Ta strona została przepisana.
XXX.

Po kilku słowach wymienionych z sobą, nawzajem, odszedł stary doktór, a pan de la Tour-Vandieu wrócił do łóżka chorej i ująwszy jej rękę, trzymał tkliwie w swej dłoni.
— To nagle zniknięcie doktora kryje jakąś tajemnicę, rzekła Klaudja do Jerzego. Coś się tam dzieje niezwykłego...
Niepewność dwojga nędzników trwała blisko pół godziny.
Po upływie tego czasu drzwi się otwarły, i pan Leroyer wszedł, prowadząc księdza wraz z sobą.
— Ha! — zawołała tryumfująco kurtyzana, — panna Dérieux jest konającą i proboszcz z Brunoy przybył dla udzielenia jej ostatnich Sakramentów.
Nie myliła się w tym razie, ale i nieodgadła całej prawdy. W przewidywaniu mogącej nastąpić śmierci Estery, Zygmunt chciał uznać prawnie nowonarodzone niemowlę za swojego syna, przez zawarcie małżeństwa „in extremis“.
Proboszcz wyspowiadał chorą, udzielił jej rozgrzeszenia, ochrzcił dziecię, nadając mu imiona: Piotra, Zygmunta, Maksymiljana, poczem weszli świadkowie w osobach kilku wieśniaków z Brunoy.
Za chwilę później, Estera Eleonora Derieux, została księżną de la Tour-Vandieu.

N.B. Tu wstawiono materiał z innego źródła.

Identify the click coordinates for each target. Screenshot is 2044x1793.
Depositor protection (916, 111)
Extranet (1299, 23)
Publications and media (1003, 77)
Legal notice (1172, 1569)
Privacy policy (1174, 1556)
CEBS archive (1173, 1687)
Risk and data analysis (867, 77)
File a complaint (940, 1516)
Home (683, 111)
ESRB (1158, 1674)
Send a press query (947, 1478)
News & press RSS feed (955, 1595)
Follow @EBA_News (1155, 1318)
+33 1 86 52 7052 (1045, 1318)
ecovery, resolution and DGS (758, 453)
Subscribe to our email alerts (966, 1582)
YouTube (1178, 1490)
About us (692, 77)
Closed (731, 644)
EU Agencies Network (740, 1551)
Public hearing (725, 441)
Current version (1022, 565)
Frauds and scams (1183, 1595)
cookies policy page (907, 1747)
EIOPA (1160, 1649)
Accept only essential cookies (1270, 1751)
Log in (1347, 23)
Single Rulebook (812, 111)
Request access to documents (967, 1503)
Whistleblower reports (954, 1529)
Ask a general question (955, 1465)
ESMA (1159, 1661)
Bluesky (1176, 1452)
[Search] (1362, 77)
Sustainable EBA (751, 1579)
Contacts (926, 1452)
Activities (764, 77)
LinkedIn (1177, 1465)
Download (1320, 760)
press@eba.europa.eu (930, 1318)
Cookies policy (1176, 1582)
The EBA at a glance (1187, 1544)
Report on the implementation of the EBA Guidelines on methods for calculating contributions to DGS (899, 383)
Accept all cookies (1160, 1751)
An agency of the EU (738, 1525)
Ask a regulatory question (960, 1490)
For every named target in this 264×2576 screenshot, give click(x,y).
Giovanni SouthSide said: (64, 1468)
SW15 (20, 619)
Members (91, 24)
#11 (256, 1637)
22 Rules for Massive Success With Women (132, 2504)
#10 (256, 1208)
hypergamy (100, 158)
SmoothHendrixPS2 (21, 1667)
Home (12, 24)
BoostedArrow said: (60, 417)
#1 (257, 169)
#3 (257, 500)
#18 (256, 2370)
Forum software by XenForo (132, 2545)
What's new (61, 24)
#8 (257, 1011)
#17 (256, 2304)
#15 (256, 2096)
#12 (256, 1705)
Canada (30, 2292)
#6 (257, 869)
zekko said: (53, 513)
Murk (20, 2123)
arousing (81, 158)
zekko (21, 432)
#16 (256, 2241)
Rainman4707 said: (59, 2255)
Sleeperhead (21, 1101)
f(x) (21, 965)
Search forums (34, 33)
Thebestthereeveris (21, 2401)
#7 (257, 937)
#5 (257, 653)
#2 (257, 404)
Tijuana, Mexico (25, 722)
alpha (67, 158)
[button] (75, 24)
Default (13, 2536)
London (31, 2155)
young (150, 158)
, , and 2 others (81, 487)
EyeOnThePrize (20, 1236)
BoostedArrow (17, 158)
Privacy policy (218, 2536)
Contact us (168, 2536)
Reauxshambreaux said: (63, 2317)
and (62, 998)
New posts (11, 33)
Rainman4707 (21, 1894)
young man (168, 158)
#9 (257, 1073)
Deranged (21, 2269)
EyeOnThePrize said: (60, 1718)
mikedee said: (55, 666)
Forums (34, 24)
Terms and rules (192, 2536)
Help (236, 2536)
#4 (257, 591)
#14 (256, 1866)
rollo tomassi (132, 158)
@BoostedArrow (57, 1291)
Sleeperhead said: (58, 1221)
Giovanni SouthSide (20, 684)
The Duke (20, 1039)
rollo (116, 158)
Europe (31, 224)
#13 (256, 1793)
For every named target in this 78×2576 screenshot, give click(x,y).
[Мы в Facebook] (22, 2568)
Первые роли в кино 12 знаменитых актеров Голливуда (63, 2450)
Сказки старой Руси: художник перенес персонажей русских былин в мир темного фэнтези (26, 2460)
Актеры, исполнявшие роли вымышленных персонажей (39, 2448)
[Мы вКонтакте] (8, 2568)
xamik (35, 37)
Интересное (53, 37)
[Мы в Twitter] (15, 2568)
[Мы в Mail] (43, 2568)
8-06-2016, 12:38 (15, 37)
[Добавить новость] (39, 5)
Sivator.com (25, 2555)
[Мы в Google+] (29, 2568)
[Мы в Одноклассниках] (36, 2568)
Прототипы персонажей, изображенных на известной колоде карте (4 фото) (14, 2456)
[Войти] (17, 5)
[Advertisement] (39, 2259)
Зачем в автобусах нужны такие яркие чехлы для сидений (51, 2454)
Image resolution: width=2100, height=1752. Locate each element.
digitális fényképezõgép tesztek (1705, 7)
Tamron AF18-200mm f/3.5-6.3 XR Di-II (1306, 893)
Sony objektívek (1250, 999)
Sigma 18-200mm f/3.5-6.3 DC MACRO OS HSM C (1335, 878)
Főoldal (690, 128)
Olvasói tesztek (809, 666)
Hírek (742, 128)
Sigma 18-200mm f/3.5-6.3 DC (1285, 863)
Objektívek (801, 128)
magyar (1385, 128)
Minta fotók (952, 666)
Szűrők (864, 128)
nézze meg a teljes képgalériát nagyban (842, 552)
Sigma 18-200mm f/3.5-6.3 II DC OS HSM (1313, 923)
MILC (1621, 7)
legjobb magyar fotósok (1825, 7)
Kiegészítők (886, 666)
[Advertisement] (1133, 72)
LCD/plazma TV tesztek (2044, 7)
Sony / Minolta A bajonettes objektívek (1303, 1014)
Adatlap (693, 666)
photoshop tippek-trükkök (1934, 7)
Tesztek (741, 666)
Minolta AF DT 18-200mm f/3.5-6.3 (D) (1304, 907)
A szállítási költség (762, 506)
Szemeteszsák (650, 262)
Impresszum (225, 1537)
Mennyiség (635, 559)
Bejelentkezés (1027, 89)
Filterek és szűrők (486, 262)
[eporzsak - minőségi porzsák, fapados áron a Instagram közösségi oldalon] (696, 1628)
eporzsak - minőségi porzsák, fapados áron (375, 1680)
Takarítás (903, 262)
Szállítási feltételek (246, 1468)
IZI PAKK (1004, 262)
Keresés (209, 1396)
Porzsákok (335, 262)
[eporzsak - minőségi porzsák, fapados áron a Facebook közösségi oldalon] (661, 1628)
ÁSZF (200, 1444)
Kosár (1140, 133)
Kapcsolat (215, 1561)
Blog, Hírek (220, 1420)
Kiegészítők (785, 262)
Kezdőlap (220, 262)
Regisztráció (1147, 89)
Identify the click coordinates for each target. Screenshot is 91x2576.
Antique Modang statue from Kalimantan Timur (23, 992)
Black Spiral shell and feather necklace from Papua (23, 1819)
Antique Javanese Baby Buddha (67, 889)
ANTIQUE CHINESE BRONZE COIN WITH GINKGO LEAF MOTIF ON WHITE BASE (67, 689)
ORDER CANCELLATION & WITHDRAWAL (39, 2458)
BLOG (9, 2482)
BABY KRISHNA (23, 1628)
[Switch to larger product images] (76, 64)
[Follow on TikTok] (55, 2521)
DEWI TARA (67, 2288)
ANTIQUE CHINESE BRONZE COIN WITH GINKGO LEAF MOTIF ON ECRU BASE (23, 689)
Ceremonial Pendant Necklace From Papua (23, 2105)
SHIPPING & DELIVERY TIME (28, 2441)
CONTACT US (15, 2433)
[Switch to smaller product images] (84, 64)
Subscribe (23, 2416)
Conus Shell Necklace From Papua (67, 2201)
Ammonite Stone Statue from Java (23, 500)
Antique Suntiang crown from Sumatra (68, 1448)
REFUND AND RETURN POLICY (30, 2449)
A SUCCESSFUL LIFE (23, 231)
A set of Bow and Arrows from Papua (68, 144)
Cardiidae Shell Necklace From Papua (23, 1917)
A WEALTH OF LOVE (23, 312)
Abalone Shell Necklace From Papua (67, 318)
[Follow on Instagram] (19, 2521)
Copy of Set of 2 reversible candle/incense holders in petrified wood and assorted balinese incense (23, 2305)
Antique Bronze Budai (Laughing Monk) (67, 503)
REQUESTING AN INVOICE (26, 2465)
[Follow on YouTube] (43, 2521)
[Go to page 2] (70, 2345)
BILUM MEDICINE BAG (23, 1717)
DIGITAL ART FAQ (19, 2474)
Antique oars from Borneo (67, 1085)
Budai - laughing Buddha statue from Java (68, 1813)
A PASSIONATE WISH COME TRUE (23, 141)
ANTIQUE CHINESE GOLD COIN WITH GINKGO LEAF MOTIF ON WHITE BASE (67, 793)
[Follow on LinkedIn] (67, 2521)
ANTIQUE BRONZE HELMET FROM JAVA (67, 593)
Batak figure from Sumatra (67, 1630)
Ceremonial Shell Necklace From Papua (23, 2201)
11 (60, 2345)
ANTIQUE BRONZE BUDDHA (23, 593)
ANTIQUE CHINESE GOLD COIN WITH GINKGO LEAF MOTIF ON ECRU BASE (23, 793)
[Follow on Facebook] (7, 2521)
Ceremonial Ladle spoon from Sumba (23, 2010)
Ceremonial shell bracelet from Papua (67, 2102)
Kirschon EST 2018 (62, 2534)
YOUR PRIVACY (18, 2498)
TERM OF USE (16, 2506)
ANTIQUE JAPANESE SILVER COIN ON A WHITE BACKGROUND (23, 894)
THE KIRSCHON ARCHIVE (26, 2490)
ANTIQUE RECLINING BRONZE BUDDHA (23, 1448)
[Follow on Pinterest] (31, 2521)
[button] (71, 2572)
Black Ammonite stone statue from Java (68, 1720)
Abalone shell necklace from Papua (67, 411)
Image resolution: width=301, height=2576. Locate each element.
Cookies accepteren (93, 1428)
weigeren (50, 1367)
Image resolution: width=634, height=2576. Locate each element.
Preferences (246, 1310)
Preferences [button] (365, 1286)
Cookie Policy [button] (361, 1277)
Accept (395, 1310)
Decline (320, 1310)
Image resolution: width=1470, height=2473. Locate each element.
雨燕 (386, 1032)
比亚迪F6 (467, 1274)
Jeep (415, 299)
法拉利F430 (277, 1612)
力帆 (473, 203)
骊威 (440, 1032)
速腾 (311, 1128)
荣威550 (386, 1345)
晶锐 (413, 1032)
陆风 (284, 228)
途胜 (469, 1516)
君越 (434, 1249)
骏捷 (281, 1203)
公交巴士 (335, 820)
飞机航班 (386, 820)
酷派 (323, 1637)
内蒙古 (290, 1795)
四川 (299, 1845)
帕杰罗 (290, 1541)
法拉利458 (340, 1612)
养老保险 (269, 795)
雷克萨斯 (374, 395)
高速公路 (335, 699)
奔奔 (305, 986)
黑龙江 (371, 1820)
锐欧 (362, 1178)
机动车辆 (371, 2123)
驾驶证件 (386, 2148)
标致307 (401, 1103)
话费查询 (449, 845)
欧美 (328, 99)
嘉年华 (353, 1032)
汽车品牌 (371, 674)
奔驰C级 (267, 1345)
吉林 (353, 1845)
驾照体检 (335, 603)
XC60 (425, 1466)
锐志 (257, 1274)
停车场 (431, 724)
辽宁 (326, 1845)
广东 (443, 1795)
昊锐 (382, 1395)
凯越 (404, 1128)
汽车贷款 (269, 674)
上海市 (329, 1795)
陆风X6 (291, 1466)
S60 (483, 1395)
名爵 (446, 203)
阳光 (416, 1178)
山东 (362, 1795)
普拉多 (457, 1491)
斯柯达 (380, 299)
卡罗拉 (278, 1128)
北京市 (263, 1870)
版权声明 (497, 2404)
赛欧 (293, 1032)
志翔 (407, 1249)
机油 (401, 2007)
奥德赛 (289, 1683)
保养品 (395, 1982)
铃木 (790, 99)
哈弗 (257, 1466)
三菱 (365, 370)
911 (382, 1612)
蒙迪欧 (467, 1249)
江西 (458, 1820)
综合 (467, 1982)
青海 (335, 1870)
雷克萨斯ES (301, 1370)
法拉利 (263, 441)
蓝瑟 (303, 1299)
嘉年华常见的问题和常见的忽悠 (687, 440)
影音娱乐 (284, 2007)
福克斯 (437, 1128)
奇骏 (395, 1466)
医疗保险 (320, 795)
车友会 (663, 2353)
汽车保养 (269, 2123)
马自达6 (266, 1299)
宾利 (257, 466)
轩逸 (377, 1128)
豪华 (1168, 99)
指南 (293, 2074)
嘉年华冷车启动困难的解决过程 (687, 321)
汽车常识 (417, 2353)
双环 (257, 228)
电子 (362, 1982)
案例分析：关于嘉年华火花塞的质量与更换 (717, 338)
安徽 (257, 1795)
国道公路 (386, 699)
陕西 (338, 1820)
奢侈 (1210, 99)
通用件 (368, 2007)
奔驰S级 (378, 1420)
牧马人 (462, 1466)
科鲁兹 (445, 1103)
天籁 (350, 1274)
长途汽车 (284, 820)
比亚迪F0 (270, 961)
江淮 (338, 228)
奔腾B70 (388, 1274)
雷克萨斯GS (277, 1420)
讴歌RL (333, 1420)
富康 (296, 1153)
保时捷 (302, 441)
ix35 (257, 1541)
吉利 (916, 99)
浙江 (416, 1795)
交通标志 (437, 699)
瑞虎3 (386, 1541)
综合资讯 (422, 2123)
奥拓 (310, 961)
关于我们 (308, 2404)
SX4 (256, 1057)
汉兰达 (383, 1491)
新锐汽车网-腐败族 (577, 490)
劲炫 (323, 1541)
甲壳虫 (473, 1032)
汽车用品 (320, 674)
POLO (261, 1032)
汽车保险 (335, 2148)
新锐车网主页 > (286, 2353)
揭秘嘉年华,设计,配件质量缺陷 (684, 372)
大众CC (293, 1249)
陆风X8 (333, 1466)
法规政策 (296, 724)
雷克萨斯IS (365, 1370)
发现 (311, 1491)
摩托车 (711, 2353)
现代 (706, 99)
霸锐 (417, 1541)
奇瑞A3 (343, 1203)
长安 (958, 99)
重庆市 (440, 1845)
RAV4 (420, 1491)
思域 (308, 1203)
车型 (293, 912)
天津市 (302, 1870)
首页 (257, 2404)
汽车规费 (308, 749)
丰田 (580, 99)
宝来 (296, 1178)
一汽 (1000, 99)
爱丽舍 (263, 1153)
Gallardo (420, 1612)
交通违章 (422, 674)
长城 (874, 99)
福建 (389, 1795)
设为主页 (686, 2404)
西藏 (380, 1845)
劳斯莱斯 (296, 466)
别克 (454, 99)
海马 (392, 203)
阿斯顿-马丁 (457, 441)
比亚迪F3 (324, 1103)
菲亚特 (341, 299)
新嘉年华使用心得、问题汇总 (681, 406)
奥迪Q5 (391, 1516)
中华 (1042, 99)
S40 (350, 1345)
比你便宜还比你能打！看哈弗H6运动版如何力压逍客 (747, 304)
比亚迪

Klaudja Varni w niemem osłupieniu patrzyła na całą tą scenę blada z wściekłości.
— Zaślubieni wyjąknęła przytłumionym głosem, zwracając się do Jerzego. — Czy słyszysz?., czy rozumiesz? — oni są zaślubieni!..
— Zaślubieni?... ryknął markiz jak dzikie zwierzę, zranione w serce.
— Tak!...
— To małżeństwo jest nieważnem.
— Dla czego?
— Żadna z prawnych formalności dopełnioną nie została.